Activated portion of MCH-containing neurons in the LH
The number of MCH-expressing neurons was not affected by the REMS rebound (F 1;17 = 0.0342, p = 0.855).
The number of activated (Fos-positive) MCH-containing neurons increased dramatically during sleep rebound following REMS deprivation (RD vs. HC rebound effect—F 1;17 = 517.95, p < 0.0001; Figs. 4 and 5).

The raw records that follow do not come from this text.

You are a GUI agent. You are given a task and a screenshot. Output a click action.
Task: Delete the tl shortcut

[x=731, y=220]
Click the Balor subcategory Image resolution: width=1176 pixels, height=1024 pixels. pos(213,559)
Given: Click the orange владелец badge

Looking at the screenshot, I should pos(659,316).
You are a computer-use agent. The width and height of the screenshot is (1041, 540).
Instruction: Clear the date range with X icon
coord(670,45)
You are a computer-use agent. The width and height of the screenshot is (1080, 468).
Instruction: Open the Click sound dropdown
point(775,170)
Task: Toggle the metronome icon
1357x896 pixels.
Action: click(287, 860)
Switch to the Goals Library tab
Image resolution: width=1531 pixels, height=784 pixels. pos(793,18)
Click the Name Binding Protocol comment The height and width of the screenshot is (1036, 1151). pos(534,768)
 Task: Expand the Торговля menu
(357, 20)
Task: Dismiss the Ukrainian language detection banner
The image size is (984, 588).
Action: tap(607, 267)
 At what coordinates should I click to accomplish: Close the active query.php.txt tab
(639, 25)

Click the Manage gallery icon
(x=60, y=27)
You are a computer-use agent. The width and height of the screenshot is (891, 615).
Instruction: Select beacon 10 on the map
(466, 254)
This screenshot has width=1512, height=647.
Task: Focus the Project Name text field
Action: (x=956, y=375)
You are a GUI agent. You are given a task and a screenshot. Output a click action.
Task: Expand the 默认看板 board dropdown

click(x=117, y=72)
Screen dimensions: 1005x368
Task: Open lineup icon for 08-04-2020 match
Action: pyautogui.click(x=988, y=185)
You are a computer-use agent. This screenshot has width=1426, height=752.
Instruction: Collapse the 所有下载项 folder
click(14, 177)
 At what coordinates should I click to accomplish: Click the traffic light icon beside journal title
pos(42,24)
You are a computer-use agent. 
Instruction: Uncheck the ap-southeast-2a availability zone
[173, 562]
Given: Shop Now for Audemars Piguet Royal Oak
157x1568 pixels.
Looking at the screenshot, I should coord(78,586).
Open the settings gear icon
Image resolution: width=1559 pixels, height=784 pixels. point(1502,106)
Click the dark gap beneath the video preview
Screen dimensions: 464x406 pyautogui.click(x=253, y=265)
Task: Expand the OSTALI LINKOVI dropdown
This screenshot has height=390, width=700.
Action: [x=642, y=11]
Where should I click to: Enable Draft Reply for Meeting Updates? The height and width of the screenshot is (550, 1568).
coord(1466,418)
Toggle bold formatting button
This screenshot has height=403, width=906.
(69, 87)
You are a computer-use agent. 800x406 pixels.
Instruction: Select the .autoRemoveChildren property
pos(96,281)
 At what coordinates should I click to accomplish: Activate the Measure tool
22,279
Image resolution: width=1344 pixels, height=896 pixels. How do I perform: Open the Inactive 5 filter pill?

Activated (Fos-positive) portion of MCH-containing neurons, namely the percent ratio of MCH-IR/Fos-IR double-labeled cells per total number of MCH-IR cells in the LH 3 h after the saline or SSRI treatment (escitalopram, 10 mg/kg, i.p.) and the sleep rebound. The drug treatment was applied immediately after the REMS deprivation but still before the beginning of sleep rebound. Data are presented as mean ± SEM. *Significant post hoc effect of SSRI compared to the appropriate saline control (p < 0.05). #Significant post hoc effect of REM sleep deprivation compared to the appropriate home cage group in the same hour (p < 0.05). Groups: vehicle-treated home cage (HC-veh), escitalopram-treated home cage (HC-SSRI), vehicle-treated REMS-deprived group (RD-veh), and escitalopram-treated REMS-deprived (RD-SSRI) groups
Illustrations of DAB/NiDAB MCH/Fos immunostaining of the melanin-concentrating hormone (MCH)-expressing neurons in the lateral hypothalamus (LH) on 50-μm-thick coronal sections of four experimental groups: a vehicle-treated home cage (HC-veh), b vehicle-treated REMS-deprived group (RD-veh), c escitalopram-treated home cage (HC-SSRI), and d escitalopram-treated REMS-deprived (RD-SSRI) group. The black reaction product visualizes Fos early gene product in cell nuclei; brown depicts the MCH mostly in the cytoplasm. Note the high rate of MCH/Fos double-labeled cells in the RD groups (b, d), while in the HC groups, MCH/Fos double-labeled cells among MCH-immunoreactive neurons are almost absent. Comparing RD groups (b, d), the decrease in Fos labeling of MCH-containing cells in the SSRI-treated group (d) is apparent compared to the vehicle-treated group (b). Between HC groups (a, c), no striking difference in MCH/Fos double staining can be seen
Effects of SSRI treatment in home cage and REMS-deprived animals
Time spent in different vigilance stages
SSRI treatment decreased the time spent in REMS in the home cage group (HC-SSRI) and even during sleep rebound after deprivation (RD-SSRI; Fig 3a).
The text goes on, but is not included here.